+++ DATASET RECORDS

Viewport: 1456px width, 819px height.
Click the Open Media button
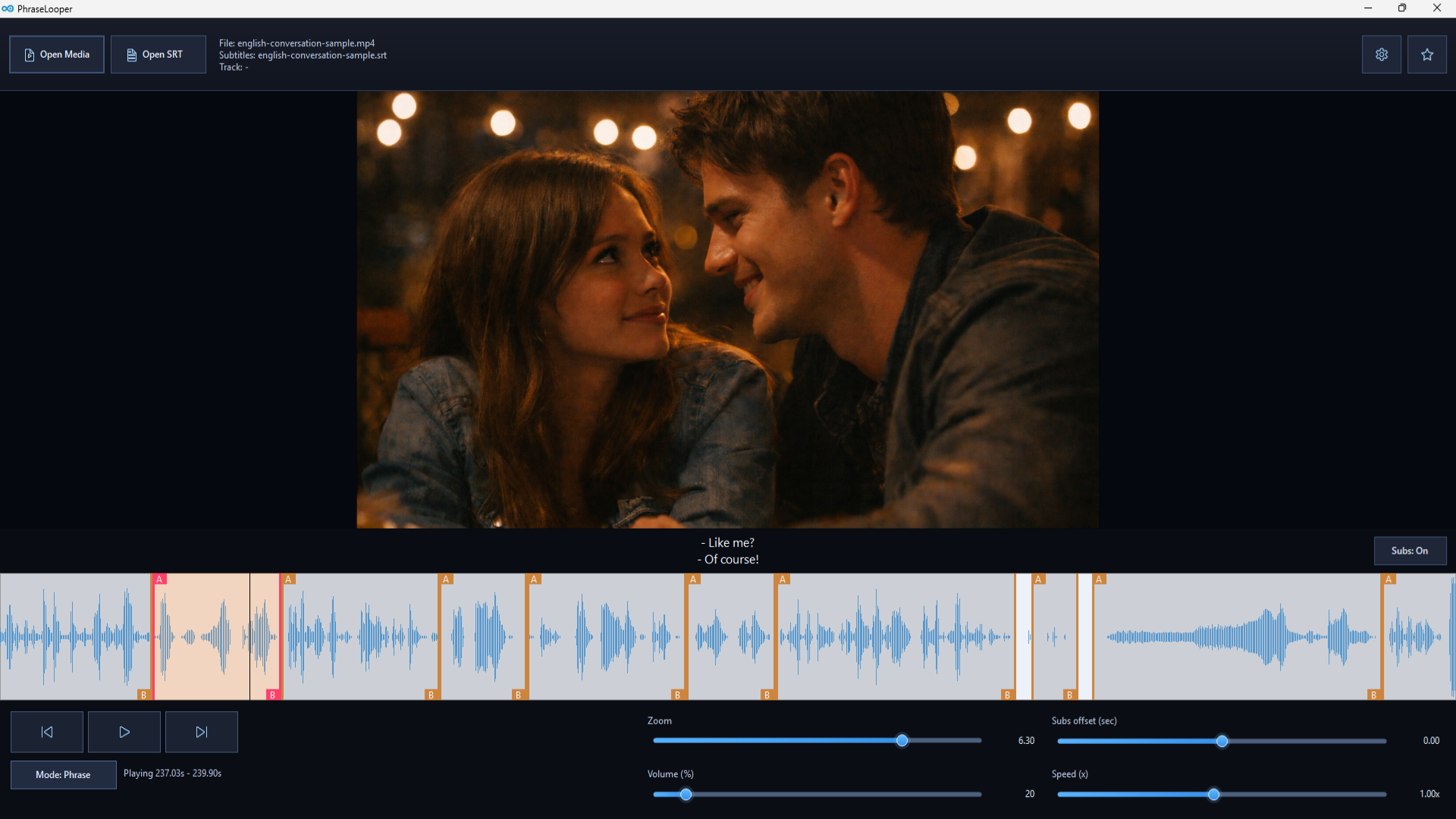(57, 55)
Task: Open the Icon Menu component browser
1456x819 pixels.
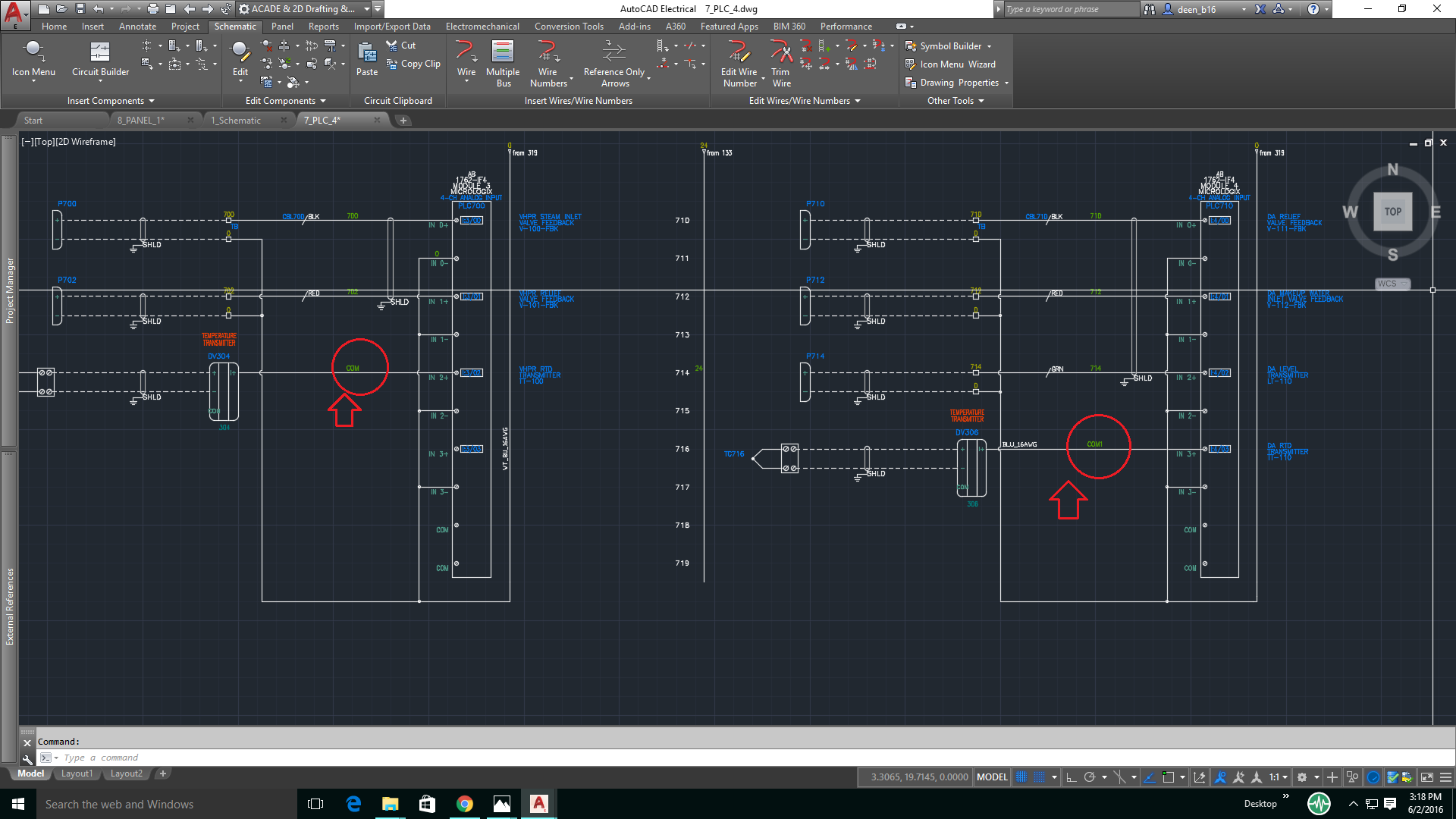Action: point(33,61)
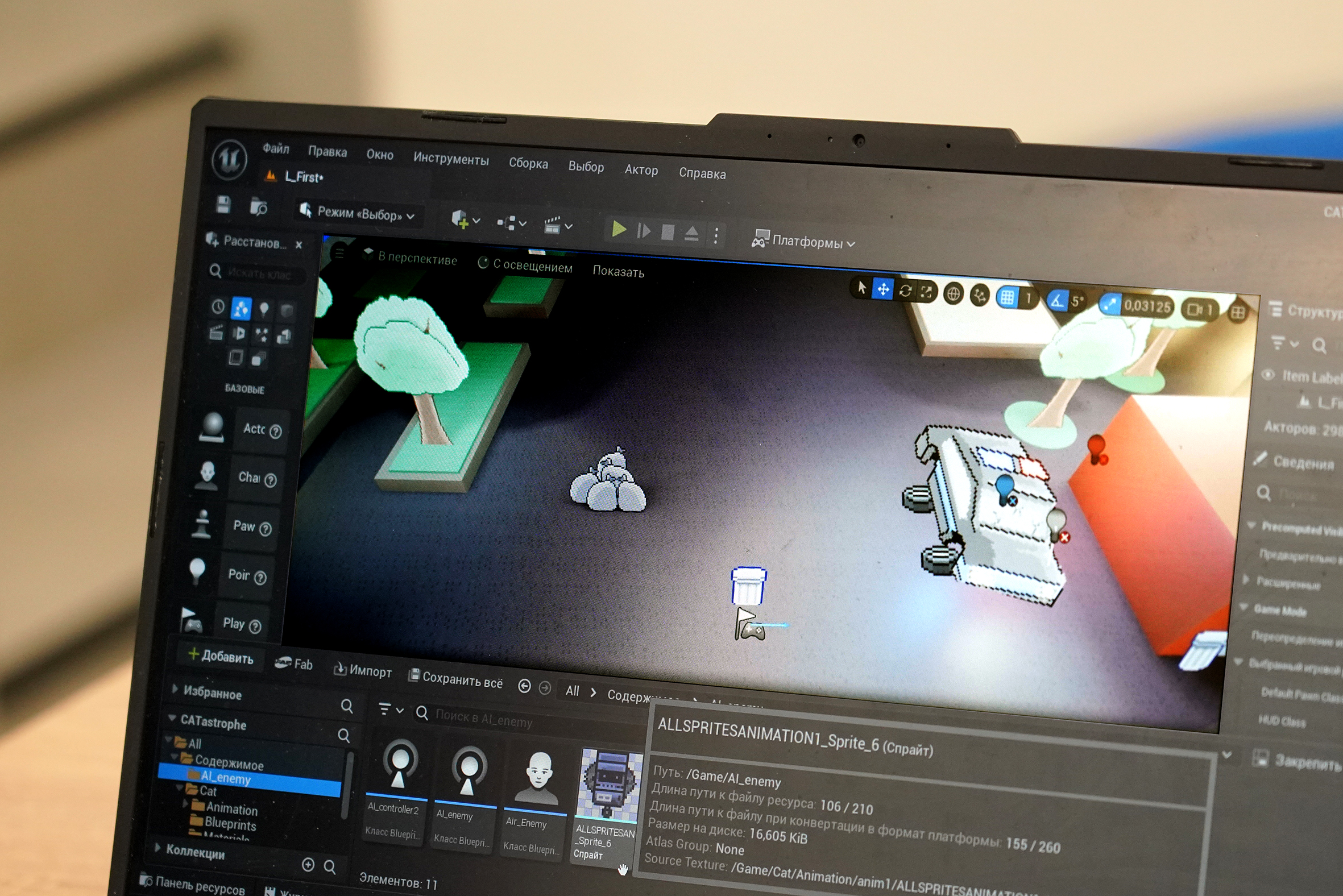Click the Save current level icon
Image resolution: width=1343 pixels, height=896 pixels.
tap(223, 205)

++++++

## [WHAT TO PRODUCE]
Copy nothing but the lines from the line holding "Click the Open Media button" through the last line of the entries, exactly, while leaving out the pictures.

## [FINAL ANSWER]
Click the Open Media button
(57, 55)
Task: Open the Icon Menu component browser
1456x819 pixels.
Action: point(33,61)
Click the Save current level icon
Image resolution: width=1343 pixels, height=896 pixels.
tap(223, 205)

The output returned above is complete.